Session Notes: Giving Back
Session Room: Table 3
Time Slot: 11AM on Saturday
Organizer: Jared Smith <email@example.com>
Note-taker: Richard Esplin <firstname.lastname@example.org>
- Put on the table for another session the question of how to convince the business to invest in the community
- Let's define community: it isn't a mailing list, it is treating people as peers on a project. A community is something beyond a users group. It is when people come together to talk to each other, and not to talk exclusively with you.
- Where should my team get started in building a new community
- Biggest problems are cultural: need to get comfortable with the fact that you are giving away IP. Get the lawyers involved: OSS legal consulting project.
- There is a fear that a lot of things can go bad when we do things in the open. Need to quantify what your risk tolerance is to have a clear conversation.
- What should be given back? Competitive advantage is off the table.

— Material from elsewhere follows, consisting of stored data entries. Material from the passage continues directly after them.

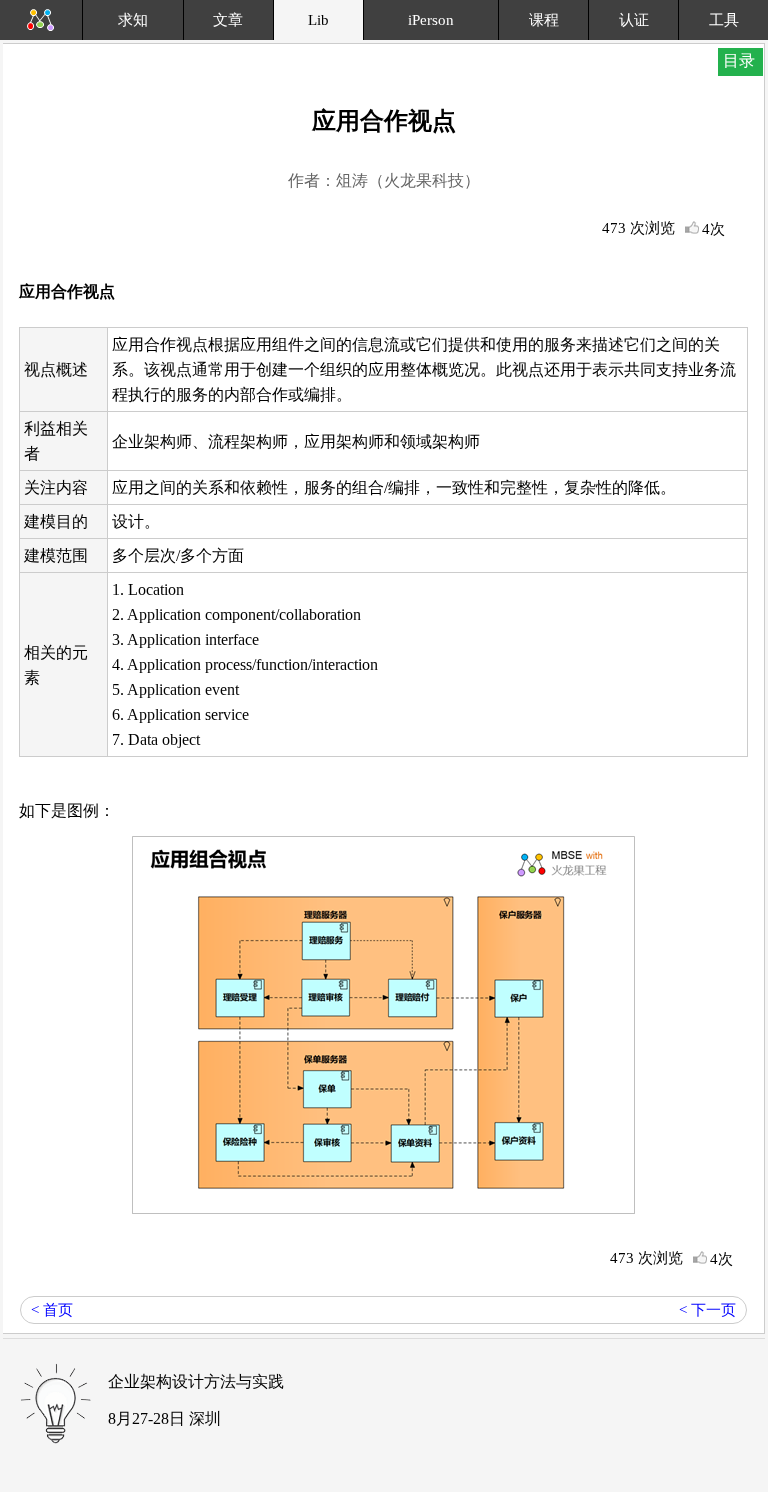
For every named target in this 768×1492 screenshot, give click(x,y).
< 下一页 (707, 1310)
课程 (544, 20)
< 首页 (52, 1310)
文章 (228, 20)
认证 (634, 20)
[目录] (753, 2)
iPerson (431, 20)
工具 (724, 20)
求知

- Most open source developers are not in software companies where it is their competitive advantage.
- We need to define our competitive advantage in terms other than intellectual property: relationship, internal processes, services.
- What do folks in the open source community want from a company backer?

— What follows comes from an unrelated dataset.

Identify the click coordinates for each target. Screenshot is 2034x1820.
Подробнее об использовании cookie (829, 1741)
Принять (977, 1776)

- A clear way to contribute back.
- Open communication
- Open Source is not just software, it is about relationships. And a lot of the conversation is around how much to formalize that relationship.
- Be clear about what is intellectual property and what isn't. Be clear on what IP is differentiated; most of it isn't.

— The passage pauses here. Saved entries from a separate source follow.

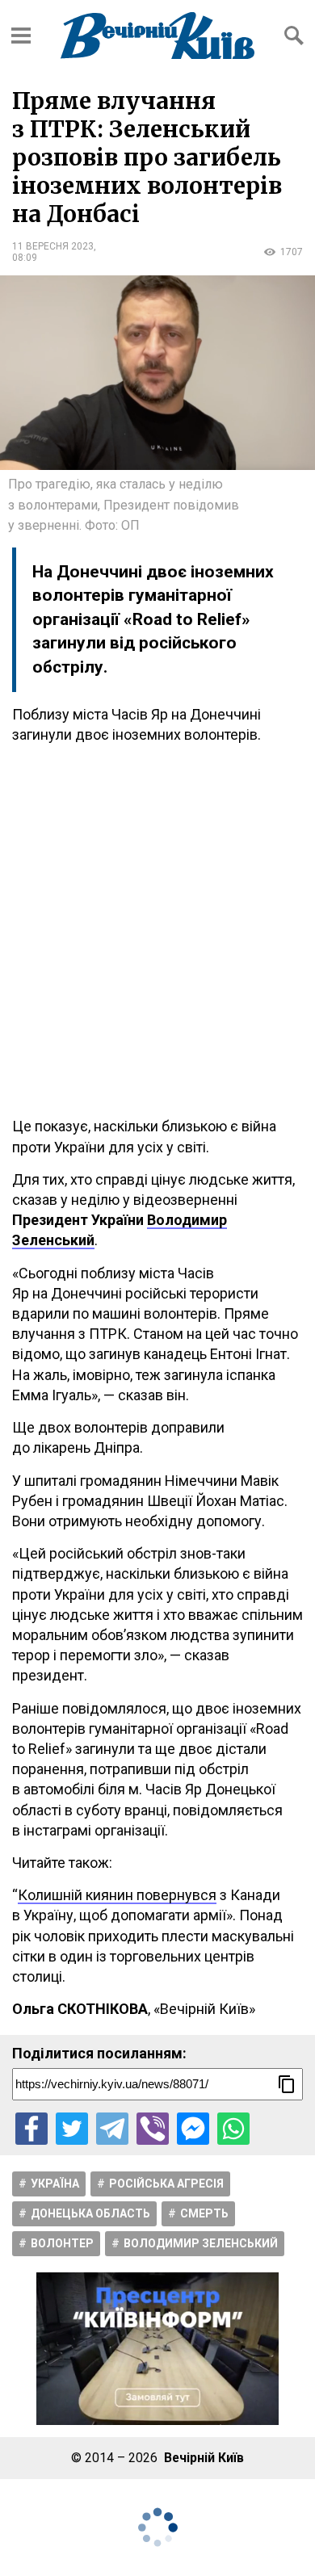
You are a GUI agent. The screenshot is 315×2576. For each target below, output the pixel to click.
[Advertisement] (157, 930)
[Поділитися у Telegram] (112, 2128)
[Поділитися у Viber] (152, 2128)
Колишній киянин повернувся (117, 1894)
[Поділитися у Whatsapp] (233, 2128)
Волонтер (62, 2243)
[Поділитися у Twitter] (72, 2128)
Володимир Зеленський (201, 2243)
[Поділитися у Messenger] (193, 2128)
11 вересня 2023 (53, 246)
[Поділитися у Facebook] (31, 2128)
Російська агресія (166, 2183)
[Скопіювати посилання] (286, 2084)
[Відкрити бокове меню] (21, 35)
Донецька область (90, 2213)
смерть (204, 2213)
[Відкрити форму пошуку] (294, 35)
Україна (55, 2183)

- Company culture is a handicap: need to have an absurdity filter--someone in power that can say "we aren't going to worry about that concern"
- Emphasize that open interactions lowers a lot of risk because problems are identified early before they become gigantic. Your mistakes will become public anyway.
- For a community contributor, money comes second. People are interested in the experience and interactions of community participation.
- Need to get to know your community better. What do they really need? Better tools, another developer, marketing? As a company, you can step in and offload that.
- Diversified contributions. People are tired of being asked to be an ATM, and people are tired of feeling like they can only ask for money. Community management is about finding the right people to fill niche skills.
- At Blue Host, we can give a lot of metrics and feedback to our upstream open source communities. Blue Host Open Source Solutions project. We provide the relationships to our developers to enable them to contribute back.
- Listen to the upstream community about what do they need. Learn to contribute in a way that they can use.
- Define in advance how you are going to accept contributions--how can you reduce the friction to getting something contributed?
- Finding a good community manager is important, and really hard. Co-opting a top committer is the best way.
- Two models: have a transaction in order to build a relationship, or build a relationship in order to justify transaction. Open source usually wants the transaction first.
- Find a creative way to say yes: have someone assigned to get contributions up-to-scratch for committing.
- Be careful in rewarding contributors. If you create a distinction of haves / have-nots it could de-motivate your community more than you expect.